======== Data to use
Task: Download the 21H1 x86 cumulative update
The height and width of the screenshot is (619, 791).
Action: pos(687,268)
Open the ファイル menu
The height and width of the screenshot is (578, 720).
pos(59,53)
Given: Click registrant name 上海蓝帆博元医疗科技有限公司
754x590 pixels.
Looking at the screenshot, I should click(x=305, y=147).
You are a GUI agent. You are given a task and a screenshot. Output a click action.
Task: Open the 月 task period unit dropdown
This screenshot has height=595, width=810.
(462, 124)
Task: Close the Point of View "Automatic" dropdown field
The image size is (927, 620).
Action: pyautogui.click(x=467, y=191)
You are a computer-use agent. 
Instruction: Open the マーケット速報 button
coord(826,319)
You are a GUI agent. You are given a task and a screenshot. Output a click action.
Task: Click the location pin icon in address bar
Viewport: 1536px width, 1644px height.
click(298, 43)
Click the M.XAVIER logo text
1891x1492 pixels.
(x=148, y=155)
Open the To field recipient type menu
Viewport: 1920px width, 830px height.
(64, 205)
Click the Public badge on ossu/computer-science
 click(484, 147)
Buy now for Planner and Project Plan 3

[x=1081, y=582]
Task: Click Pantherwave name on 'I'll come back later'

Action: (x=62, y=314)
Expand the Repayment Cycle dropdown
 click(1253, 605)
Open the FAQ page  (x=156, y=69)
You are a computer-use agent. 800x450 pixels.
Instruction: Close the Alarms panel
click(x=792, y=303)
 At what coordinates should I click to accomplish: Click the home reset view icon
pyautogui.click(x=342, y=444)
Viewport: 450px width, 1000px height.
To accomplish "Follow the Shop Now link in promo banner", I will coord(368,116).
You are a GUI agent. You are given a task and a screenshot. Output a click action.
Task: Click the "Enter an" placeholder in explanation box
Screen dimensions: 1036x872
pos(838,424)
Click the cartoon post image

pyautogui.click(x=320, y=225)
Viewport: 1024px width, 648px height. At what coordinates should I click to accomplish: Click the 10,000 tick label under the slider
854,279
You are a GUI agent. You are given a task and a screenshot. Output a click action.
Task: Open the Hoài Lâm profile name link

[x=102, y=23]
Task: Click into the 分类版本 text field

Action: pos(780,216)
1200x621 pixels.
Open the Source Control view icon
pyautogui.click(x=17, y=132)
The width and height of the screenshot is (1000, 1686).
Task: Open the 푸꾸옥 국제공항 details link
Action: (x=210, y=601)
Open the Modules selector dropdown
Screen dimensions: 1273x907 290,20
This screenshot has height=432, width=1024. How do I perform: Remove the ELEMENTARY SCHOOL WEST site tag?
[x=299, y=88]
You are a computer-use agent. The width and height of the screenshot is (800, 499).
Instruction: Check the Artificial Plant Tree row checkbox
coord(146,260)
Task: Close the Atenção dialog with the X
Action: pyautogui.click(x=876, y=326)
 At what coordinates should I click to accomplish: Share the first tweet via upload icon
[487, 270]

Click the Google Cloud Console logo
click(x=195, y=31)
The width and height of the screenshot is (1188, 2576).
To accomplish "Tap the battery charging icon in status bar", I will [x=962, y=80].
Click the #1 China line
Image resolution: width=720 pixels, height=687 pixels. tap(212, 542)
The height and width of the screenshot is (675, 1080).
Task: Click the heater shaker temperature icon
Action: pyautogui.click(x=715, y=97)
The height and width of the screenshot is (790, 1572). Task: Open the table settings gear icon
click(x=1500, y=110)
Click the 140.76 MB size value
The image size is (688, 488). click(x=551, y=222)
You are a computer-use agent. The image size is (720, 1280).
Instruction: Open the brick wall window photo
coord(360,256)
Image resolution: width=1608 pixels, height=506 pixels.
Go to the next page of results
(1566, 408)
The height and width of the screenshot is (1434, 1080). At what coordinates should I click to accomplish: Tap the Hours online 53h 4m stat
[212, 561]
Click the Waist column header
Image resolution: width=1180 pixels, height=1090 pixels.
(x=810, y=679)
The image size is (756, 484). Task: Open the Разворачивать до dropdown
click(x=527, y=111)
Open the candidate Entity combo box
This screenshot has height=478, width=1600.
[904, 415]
================
• _Your instructions_
Would you please copy every line of the data exactly?

• _Exercise result_
Task: Download the 21H1 x86 cumulative update
The height and width of the screenshot is (619, 791).
Action: pos(687,268)
Open the ファイル menu
The height and width of the screenshot is (578, 720).
pos(59,53)
Given: Click registrant name 上海蓝帆博元医疗科技有限公司
754x590 pixels.
Looking at the screenshot, I should click(x=305, y=147).
You are a GUI agent. You are given a task and a screenshot. Output a click action.
Task: Open the 月 task period unit dropdown
This screenshot has height=595, width=810.
(462, 124)
Task: Close the Point of View "Automatic" dropdown field
The image size is (927, 620).
Action: pyautogui.click(x=467, y=191)
You are a computer-use agent. 
Instruction: Open the マーケット速報 button
coord(826,319)
You are a GUI agent. You are given a task and a screenshot. Output a click action.
Task: Click the location pin icon in address bar
Viewport: 1536px width, 1644px height.
click(298, 43)
Click the M.XAVIER logo text
1891x1492 pixels.
(x=148, y=155)
Open the To field recipient type menu
Viewport: 1920px width, 830px height.
(64, 205)
Click the Public badge on ossu/computer-science
 click(484, 147)
Buy now for Planner and Project Plan 3

[x=1081, y=582]
Task: Click Pantherwave name on 'I'll come back later'

Action: (x=62, y=314)
Expand the Repayment Cycle dropdown
 click(1253, 605)
Open the FAQ page  (x=156, y=69)
You are a computer-use agent. 800x450 pixels.
Instruction: Close the Alarms panel
click(x=792, y=303)
 At what coordinates should I click to accomplish: Click the home reset view icon
pyautogui.click(x=342, y=444)
Viewport: 450px width, 1000px height.
To accomplish "Follow the Shop Now link in promo banner", I will coord(368,116).
You are a GUI agent. You are given a task and a screenshot. Output a click action.
Task: Click the "Enter an" placeholder in explanation box
Screen dimensions: 1036x872
pos(838,424)
Click the cartoon post image

pyautogui.click(x=320, y=225)
Viewport: 1024px width, 648px height. At what coordinates should I click to accomplish: Click the 10,000 tick label under the slider
854,279
You are a GUI agent. You are given a task and a screenshot. Output a click action.
Task: Open the Hoài Lâm profile name link

[x=102, y=23]
Task: Click into the 分类版本 text field

Action: pos(780,216)
1200x621 pixels.
Open the Source Control view icon
pyautogui.click(x=17, y=132)
The width and height of the screenshot is (1000, 1686).
Task: Open the 푸꾸옥 국제공항 details link
Action: (x=210, y=601)
Open the Modules selector dropdown
Screen dimensions: 1273x907 290,20
This screenshot has height=432, width=1024. How do I perform: Remove the ELEMENTARY SCHOOL WEST site tag?
[x=299, y=88]
You are a computer-use agent. The width and height of the screenshot is (800, 499).
Instruction: Check the Artificial Plant Tree row checkbox
coord(146,260)
Task: Close the Atenção dialog with the X
Action: pyautogui.click(x=876, y=326)
 At what coordinates should I click to accomplish: Share the first tweet via upload icon
[487, 270]

Click the Google Cloud Console logo
click(x=195, y=31)
The width and height of the screenshot is (1188, 2576).
To accomplish "Tap the battery charging icon in status bar", I will [x=962, y=80].
Click the #1 China line
Image resolution: width=720 pixels, height=687 pixels. tap(212, 542)
The height and width of the screenshot is (675, 1080).
Task: Click the heater shaker temperature icon
Action: pyautogui.click(x=715, y=97)
The height and width of the screenshot is (790, 1572). Task: Open the table settings gear icon
click(x=1500, y=110)
Click the 140.76 MB size value
The image size is (688, 488). click(x=551, y=222)
You are a computer-use agent. The image size is (720, 1280).
Instruction: Open the brick wall window photo
coord(360,256)
Image resolution: width=1608 pixels, height=506 pixels.
Go to the next page of results
(1566, 408)
The height and width of the screenshot is (1434, 1080). At what coordinates should I click to accomplish: Tap the Hours online 53h 4m stat
[212, 561]
Click the Waist column header
Image resolution: width=1180 pixels, height=1090 pixels.
(x=810, y=679)
The image size is (756, 484). Task: Open the Разворачивать до dropdown
click(x=527, y=111)
Open the candidate Entity combo box
This screenshot has height=478, width=1600.
[904, 415]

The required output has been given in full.